— start Document segment —

I checked Google Maps and it said 8.5 miles or 25 minutes from where I was in Tysons Corner, Virginia. It was a perfect getaway during lunch break as the weather has vastly improved, no more snow on the street, no more cold air. It’s almost springtime. I needed to get out to drive around. This was the perfect excuse.

Mostly I just wanted to see how elegant it is, as the photo on the Rappler article (obviously from an online real estate website) makes it appear like a mansion. Other online stories said it is one of the most expensive houses in the county.

I came, I saw, I took photos on my iPhone. I observed the community, too. Here’s the gist: no, it is not a mansion and it looks like any ordinary well-maintained house in a well-kept residential neighborhood.

Pretty but not 'million-dollar'

This is not to say that the house isn’t pretty from the outside. It is but it is not a “million-dollar” property nor is it located in a posh, ultra high end, gated community. It is not one of those 7,500 square feet or more elegant mansions situated on a 3 or 5-acre lot with many other mansions of similar size right next to it.

Just from the outside (I don’t think anybody was home) and assessing the surrounding residential community, the house appears to be a property that would typically be owned by a family with both parents working decent-paying jobs. (See photos below.) It is not a house that would strike you as owned by a multimillionaire, by someone who just sold his/her e-business to Microsoft for $$$ millions, or by someone who benefited from inappropriately secured wealth sourced elsewhere and stashed in the US.

— end Document segment —

- [What is required] Please repeat, word for word, the stretch of the house account from "Just from the" through "stashed in the US.".

— start Material shown —

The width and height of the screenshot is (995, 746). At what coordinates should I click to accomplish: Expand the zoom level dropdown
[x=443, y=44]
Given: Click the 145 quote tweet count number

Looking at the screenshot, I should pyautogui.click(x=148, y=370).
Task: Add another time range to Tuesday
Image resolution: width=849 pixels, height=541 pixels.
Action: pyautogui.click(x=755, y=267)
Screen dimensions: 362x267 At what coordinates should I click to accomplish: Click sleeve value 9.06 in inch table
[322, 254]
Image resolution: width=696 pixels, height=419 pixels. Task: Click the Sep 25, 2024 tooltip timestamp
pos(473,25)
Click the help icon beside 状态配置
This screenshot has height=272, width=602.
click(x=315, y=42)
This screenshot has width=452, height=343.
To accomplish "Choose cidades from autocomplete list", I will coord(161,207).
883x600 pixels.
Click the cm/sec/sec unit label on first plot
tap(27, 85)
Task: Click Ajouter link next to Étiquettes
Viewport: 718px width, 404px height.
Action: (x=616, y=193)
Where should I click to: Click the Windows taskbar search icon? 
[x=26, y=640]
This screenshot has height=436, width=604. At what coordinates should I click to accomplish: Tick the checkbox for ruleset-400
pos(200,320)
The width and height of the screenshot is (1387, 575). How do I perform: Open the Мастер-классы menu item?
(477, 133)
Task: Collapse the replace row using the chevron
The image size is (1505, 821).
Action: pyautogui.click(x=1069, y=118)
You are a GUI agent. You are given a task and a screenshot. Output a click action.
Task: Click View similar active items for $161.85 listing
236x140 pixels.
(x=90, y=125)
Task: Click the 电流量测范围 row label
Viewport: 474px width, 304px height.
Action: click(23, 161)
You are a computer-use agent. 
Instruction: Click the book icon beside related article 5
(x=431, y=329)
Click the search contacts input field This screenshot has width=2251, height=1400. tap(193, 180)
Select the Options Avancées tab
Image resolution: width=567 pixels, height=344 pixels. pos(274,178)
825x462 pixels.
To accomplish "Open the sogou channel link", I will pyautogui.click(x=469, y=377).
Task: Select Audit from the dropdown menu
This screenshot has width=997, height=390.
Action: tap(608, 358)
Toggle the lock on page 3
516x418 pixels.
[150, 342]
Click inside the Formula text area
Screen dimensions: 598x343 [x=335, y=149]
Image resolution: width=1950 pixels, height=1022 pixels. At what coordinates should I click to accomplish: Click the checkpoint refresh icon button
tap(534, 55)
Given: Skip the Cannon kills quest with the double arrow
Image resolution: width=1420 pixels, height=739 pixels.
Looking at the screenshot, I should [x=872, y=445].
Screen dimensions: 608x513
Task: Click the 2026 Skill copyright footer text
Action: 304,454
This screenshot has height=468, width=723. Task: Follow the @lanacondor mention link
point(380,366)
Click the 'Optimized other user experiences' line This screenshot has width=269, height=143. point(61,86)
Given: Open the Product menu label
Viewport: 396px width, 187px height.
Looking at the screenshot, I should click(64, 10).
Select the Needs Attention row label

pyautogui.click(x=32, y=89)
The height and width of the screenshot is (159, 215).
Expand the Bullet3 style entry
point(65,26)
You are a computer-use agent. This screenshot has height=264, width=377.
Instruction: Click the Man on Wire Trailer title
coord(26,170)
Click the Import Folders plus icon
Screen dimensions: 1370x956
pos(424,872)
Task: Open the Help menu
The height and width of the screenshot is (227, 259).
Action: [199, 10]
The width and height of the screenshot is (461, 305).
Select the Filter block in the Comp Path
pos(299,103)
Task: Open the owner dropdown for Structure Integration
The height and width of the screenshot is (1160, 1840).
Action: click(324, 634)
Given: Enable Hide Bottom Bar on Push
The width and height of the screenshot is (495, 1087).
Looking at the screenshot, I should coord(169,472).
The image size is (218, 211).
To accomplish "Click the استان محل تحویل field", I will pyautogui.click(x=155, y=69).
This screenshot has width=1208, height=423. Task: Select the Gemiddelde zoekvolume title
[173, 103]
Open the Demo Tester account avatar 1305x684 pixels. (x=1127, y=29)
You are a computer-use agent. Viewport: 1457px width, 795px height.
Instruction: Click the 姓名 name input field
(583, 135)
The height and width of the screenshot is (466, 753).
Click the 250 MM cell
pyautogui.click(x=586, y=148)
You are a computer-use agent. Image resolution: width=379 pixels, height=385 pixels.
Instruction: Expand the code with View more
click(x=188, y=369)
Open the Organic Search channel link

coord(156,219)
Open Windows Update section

— end Material shown —

- [Output for this exercise]
Just from the outside (I don’t think anybody was home) and assessing the surrounding residential community, the house appears to be a property that would typically be owned by a family with both parents working decent-paying jobs. (See photos below.) It is not a house that would strike you as owned by a multimillionaire, by someone who just sold his/her e-business to Microsoft for $$$ millions, or by someone who benefited from inappropriately secured wealth sourced elsewhere and stashed in the US.